### Material to process
[BEGIN]
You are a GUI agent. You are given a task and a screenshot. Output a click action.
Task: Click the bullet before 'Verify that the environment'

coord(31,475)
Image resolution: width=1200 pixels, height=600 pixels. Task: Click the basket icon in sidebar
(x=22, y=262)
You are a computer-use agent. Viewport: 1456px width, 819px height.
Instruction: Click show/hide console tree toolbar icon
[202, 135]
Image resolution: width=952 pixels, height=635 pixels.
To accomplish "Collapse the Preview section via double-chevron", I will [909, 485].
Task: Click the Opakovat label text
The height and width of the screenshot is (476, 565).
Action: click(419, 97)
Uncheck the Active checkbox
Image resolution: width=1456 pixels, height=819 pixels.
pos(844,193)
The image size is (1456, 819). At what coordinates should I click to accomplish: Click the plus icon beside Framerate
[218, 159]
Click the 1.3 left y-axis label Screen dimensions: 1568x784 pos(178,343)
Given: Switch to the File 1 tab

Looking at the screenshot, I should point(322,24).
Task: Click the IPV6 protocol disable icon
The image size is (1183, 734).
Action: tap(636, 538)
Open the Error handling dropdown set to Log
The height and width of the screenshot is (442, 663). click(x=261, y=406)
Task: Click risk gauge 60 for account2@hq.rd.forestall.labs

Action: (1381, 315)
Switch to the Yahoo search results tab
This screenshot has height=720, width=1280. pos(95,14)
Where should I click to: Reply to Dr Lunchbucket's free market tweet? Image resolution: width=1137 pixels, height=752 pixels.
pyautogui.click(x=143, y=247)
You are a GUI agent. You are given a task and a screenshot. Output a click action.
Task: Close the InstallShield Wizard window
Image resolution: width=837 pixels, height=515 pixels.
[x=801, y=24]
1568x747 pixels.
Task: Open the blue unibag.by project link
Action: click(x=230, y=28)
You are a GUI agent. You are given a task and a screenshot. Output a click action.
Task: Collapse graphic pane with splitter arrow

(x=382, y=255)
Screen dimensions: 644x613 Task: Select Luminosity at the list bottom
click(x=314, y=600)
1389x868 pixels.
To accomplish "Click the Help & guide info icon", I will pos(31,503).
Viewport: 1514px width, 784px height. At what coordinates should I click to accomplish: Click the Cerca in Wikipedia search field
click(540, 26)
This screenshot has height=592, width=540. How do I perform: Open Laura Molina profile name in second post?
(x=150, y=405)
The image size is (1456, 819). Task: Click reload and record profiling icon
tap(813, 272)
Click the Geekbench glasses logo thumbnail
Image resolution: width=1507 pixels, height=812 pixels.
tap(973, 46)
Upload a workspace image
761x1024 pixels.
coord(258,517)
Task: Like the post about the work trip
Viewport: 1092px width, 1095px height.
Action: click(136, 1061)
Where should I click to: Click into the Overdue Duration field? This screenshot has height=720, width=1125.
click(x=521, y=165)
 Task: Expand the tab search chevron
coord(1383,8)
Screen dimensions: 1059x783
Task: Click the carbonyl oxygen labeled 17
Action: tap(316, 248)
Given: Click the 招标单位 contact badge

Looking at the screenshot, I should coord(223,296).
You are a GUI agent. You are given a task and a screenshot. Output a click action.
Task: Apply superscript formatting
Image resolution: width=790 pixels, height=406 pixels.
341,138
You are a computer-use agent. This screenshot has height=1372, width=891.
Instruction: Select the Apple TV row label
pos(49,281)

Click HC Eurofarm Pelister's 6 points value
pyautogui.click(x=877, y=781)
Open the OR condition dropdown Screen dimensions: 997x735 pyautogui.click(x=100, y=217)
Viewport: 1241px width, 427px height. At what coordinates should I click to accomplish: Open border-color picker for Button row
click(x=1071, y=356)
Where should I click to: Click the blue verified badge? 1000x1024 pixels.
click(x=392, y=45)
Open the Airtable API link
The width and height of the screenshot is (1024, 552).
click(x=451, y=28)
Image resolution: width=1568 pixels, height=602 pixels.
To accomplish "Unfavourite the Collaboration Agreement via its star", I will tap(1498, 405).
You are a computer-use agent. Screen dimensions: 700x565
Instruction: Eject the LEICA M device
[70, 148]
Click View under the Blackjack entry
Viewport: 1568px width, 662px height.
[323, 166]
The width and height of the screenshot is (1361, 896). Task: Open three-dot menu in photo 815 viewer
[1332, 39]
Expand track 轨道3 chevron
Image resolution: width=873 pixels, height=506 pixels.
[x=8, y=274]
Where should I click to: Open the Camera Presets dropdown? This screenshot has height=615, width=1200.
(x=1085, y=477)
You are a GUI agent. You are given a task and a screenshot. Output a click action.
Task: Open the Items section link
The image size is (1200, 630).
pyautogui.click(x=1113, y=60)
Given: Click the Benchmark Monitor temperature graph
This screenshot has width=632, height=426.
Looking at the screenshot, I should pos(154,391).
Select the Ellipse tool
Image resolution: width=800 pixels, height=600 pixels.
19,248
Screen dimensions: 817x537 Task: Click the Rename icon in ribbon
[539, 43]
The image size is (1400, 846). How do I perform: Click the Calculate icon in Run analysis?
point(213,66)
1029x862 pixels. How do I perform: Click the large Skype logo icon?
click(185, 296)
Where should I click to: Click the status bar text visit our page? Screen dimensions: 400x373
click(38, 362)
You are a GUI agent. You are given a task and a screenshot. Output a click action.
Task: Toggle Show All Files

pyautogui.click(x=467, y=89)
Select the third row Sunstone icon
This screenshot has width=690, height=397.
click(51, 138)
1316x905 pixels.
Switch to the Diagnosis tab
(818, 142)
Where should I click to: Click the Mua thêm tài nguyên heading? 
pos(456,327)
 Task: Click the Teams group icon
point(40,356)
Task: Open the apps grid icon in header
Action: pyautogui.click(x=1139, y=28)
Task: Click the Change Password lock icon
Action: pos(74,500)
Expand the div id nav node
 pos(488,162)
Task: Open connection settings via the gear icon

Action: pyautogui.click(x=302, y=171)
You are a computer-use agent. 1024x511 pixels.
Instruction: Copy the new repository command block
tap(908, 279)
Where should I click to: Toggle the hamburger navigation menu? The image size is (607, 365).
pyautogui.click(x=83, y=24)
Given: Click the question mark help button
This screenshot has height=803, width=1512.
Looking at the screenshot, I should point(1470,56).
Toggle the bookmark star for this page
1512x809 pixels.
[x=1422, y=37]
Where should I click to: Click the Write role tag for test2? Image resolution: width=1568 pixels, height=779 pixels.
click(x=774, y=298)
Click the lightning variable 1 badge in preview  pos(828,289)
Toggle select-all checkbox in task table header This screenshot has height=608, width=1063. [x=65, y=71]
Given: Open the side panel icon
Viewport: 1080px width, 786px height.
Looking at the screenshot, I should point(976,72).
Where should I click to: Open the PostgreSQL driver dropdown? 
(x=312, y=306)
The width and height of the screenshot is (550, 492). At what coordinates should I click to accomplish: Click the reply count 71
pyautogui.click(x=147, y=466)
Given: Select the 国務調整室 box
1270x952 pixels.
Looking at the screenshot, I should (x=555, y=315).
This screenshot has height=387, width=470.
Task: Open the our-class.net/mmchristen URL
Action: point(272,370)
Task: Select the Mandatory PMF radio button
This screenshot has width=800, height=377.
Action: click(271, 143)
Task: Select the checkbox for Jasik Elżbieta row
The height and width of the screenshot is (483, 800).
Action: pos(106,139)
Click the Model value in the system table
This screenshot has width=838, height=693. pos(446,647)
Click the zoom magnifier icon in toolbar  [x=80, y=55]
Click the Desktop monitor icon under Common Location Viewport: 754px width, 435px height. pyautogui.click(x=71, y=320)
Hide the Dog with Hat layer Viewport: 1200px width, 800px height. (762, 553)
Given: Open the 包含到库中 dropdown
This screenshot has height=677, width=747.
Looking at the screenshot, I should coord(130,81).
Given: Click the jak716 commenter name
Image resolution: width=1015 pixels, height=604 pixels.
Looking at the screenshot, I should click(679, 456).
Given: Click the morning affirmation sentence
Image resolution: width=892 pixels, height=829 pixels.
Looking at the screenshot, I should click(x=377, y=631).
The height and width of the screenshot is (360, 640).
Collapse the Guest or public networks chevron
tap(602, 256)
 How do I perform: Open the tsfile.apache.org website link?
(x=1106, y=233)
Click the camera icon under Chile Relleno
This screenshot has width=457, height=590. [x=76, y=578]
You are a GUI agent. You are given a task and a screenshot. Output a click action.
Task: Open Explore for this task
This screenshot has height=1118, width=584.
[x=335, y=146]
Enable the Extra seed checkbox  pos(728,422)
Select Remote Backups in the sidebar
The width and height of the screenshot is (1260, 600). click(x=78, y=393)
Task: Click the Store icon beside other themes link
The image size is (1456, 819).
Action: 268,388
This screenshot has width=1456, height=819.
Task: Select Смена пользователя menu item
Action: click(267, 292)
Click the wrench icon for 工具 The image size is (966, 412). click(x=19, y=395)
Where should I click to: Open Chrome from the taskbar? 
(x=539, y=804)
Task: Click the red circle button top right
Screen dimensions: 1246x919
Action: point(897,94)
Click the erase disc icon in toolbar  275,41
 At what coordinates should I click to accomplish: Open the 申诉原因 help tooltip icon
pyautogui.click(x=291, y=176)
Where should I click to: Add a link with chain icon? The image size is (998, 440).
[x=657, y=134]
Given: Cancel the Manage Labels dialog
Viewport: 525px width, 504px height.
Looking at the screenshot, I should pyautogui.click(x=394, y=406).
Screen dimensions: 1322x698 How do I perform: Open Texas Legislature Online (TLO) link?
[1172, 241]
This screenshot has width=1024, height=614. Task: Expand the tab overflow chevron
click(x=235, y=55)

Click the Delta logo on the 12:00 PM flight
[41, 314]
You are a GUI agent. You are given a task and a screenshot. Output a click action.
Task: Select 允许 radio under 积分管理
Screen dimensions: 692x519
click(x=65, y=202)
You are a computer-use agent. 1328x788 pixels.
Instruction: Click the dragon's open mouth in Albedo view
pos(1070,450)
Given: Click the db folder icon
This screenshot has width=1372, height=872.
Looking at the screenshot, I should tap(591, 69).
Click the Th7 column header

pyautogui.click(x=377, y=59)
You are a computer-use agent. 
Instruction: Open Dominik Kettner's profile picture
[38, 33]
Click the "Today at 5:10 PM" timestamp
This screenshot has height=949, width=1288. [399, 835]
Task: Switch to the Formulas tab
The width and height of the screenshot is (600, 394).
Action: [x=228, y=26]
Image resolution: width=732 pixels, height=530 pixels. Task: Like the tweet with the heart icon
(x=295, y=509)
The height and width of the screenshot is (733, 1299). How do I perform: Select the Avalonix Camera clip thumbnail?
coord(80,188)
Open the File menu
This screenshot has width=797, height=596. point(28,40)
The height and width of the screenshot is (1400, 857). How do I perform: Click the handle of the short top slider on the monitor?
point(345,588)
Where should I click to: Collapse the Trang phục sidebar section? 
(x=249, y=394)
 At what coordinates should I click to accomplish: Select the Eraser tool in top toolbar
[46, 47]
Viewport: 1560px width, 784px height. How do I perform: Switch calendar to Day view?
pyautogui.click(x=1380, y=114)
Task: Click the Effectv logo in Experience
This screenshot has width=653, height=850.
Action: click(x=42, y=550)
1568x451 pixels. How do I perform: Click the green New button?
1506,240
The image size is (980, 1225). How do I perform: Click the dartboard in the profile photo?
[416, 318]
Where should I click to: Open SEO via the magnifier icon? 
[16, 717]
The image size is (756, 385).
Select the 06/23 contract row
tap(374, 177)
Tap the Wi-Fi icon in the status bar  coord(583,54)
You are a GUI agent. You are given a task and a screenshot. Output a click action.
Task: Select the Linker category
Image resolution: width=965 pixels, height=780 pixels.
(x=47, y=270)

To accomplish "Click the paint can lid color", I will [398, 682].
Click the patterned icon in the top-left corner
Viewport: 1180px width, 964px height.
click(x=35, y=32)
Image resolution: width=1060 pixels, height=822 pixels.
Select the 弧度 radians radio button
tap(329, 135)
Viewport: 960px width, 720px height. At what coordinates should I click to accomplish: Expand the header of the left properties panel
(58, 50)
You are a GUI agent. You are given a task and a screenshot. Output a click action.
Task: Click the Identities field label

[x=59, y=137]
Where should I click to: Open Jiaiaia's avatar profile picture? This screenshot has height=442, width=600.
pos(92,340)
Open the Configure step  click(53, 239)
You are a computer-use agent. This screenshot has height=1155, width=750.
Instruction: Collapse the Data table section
[END]
### Directions for this task
Can you put the data from the line with "You are a computer-use agent. 1024x511" up to and including the line with "This screenshot has width=838, height=693." into a JSON list of strings, with one string per line and any blank lines left out?

### Task output
[
  "You are a computer-use agent. 1024x511 pixels.",
  "Instruction: Copy the new repository command block",
  "tap(908, 279)",
  "Where should I click to: Toggle the hamburger navigation menu? The image size is (607, 365).",
  "pyautogui.click(x=83, y=24)",
  "Given: Click the question mark help button",
  "This screenshot has height=803, width=1512.",
  "Looking at the screenshot, I should point(1470,56).",
  "Toggle the bookmark star for this page",
  "1512x809 pixels.",
  "[x=1422, y=37]",
  "Where should I click to: Click the Write role tag for test2? Image resolution: width=1568 pixels, height=779 pixels.",
  "click(x=774, y=298)",
  "Click the lightning variable 1 badge in preview  pos(828,289)",
  "Toggle select-all checkbox in task table header This screenshot has height=608, width=1063. [x=65, y=71]",
  "Given: Open the side panel icon",
  "Viewport: 1080px width, 786px height.",
  "Looking at the screenshot, I should point(976,72).",
  "Where should I click to: Open the PostgreSQL driver dropdown? ",
  "(x=312, y=306)",
  "The width and height of the screenshot is (550, 492). At what coordinates should I click to accomplish: Click the reply count 71",
  "pyautogui.click(x=147, y=466)",
  "Given: Select the 国務調整室 box",
  "1270x952 pixels.",
  "Looking at the screenshot, I should (x=555, y=315).",
  "This screenshot has height=387, width=470.",
  "Task: Open the our-class.net/mmchristen URL",
  "Action: point(272,370)",
  "Task: Select the Mandatory PMF radio button",
  "This screenshot has width=800, height=377.",
  "Action: click(271, 143)",
  "Task: Select the checkbox for Jasik Elżbieta row",
  "The height and width of the screenshot is (483, 800).",
  "Action: pos(106,139)",
  "Click the Model value in the system table",
  "This screenshot has width=838, height=693. pos(446,647)"
]